ACTION ITEM:
Exactly as given, transcribe each entry that follows.

Source data
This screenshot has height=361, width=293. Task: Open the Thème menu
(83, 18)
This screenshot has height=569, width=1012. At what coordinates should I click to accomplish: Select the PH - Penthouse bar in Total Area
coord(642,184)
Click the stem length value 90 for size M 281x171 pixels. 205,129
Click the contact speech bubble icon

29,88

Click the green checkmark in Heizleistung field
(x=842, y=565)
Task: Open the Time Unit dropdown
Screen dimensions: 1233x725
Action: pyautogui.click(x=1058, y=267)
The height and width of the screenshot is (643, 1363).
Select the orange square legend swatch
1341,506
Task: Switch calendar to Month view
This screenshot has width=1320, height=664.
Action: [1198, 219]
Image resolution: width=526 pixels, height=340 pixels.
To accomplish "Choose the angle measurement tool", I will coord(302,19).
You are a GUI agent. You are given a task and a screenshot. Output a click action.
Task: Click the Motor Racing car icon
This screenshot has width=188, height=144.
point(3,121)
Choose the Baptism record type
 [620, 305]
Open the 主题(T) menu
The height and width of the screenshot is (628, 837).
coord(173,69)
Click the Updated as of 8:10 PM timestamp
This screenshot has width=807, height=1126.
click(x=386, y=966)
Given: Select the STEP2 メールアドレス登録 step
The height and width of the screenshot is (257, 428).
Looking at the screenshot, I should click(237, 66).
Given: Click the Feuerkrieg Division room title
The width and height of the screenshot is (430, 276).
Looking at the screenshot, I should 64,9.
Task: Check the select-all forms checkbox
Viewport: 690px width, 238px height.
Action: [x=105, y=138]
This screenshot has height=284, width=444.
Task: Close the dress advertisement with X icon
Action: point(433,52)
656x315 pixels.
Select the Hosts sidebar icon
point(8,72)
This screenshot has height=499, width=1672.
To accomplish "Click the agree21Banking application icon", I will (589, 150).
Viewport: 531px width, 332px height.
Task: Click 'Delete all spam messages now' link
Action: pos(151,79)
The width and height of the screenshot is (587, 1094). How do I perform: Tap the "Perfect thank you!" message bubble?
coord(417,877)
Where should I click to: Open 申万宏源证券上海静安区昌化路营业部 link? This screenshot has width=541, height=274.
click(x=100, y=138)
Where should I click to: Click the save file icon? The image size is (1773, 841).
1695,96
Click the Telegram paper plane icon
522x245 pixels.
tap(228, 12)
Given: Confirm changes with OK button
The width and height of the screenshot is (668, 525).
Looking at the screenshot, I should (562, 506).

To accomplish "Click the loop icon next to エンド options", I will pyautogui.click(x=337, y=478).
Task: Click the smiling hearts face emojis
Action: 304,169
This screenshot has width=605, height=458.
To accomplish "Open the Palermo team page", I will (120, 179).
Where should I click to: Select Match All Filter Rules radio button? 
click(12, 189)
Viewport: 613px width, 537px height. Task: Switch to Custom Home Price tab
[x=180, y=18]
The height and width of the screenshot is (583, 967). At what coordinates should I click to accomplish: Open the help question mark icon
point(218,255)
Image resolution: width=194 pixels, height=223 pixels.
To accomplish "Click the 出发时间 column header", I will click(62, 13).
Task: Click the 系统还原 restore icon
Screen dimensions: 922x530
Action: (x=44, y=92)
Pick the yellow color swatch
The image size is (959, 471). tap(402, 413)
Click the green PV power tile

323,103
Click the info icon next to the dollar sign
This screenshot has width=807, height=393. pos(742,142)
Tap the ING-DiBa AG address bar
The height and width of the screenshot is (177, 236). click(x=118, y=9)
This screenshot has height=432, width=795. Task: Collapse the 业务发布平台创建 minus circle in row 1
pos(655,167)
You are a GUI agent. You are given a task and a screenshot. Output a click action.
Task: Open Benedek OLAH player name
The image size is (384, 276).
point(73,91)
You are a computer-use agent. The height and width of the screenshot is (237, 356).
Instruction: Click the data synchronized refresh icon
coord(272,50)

EXERCISE RESULT:
This screenshot has height=361, width=293. Task: Open the Thème menu
(83, 18)
This screenshot has height=569, width=1012. At what coordinates should I click to accomplish: Select the PH - Penthouse bar in Total Area
coord(642,184)
Click the stem length value 90 for size M 281x171 pixels. 205,129
Click the contact speech bubble icon

29,88

Click the green checkmark in Heizleistung field
(x=842, y=565)
Task: Open the Time Unit dropdown
Screen dimensions: 1233x725
Action: pyautogui.click(x=1058, y=267)
The height and width of the screenshot is (643, 1363).
Select the orange square legend swatch
1341,506
Task: Switch calendar to Month view
This screenshot has width=1320, height=664.
Action: [1198, 219]
Image resolution: width=526 pixels, height=340 pixels.
To accomplish "Choose the angle measurement tool", I will coord(302,19).
You are a GUI agent. You are given a task and a screenshot. Output a click action.
Task: Click the Motor Racing car icon
This screenshot has width=188, height=144.
point(3,121)
Choose the Baptism record type
 [620, 305]
Open the 主题(T) menu
The height and width of the screenshot is (628, 837).
coord(173,69)
Click the Updated as of 8:10 PM timestamp
This screenshot has width=807, height=1126.
click(x=386, y=966)
Given: Select the STEP2 メールアドレス登録 step
The height and width of the screenshot is (257, 428).
Looking at the screenshot, I should click(237, 66).
Given: Click the Feuerkrieg Division room title
The width and height of the screenshot is (430, 276).
Looking at the screenshot, I should 64,9.
Task: Check the select-all forms checkbox
Viewport: 690px width, 238px height.
Action: [x=105, y=138]
This screenshot has height=284, width=444.
Task: Close the dress advertisement with X icon
Action: point(433,52)
656x315 pixels.
Select the Hosts sidebar icon
point(8,72)
This screenshot has height=499, width=1672.
To accomplish "Click the agree21Banking application icon", I will (589, 150).
Viewport: 531px width, 332px height.
Task: Click 'Delete all spam messages now' link
Action: pos(151,79)
The width and height of the screenshot is (587, 1094). How do I perform: Tap the "Perfect thank you!" message bubble?
coord(417,877)
Where should I click to: Open 申万宏源证券上海静安区昌化路营业部 link? This screenshot has width=541, height=274.
click(x=100, y=138)
Where should I click to: Click the save file icon? The image size is (1773, 841).
1695,96
Click the Telegram paper plane icon
522x245 pixels.
tap(228, 12)
Given: Confirm changes with OK button
The width and height of the screenshot is (668, 525).
Looking at the screenshot, I should (562, 506).

To accomplish "Click the loop icon next to エンド options", I will pyautogui.click(x=337, y=478).
Task: Click the smiling hearts face emojis
Action: 304,169
This screenshot has width=605, height=458.
To accomplish "Open the Palermo team page", I will (120, 179).
Where should I click to: Select Match All Filter Rules radio button? 
click(12, 189)
Viewport: 613px width, 537px height. Task: Switch to Custom Home Price tab
[x=180, y=18]
The height and width of the screenshot is (583, 967). At what coordinates should I click to accomplish: Open the help question mark icon
point(218,255)
Image resolution: width=194 pixels, height=223 pixels.
To accomplish "Click the 出发时间 column header", I will click(62, 13).
Task: Click the 系统还原 restore icon
Screen dimensions: 922x530
Action: (x=44, y=92)
Pick the yellow color swatch
The image size is (959, 471). tap(402, 413)
Click the green PV power tile

323,103
Click the info icon next to the dollar sign
This screenshot has width=807, height=393. pos(742,142)
Tap the ING-DiBa AG address bar
The height and width of the screenshot is (177, 236). click(x=118, y=9)
This screenshot has height=432, width=795. Task: Collapse the 业务发布平台创建 minus circle in row 1
pos(655,167)
You are a GUI agent. You are given a task and a screenshot. Output a click action.
Task: Open Benedek OLAH player name
The image size is (384, 276).
point(73,91)
You are a computer-use agent. The height and width of the screenshot is (237, 356).
Instruction: Click the data synchronized refresh icon
coord(272,50)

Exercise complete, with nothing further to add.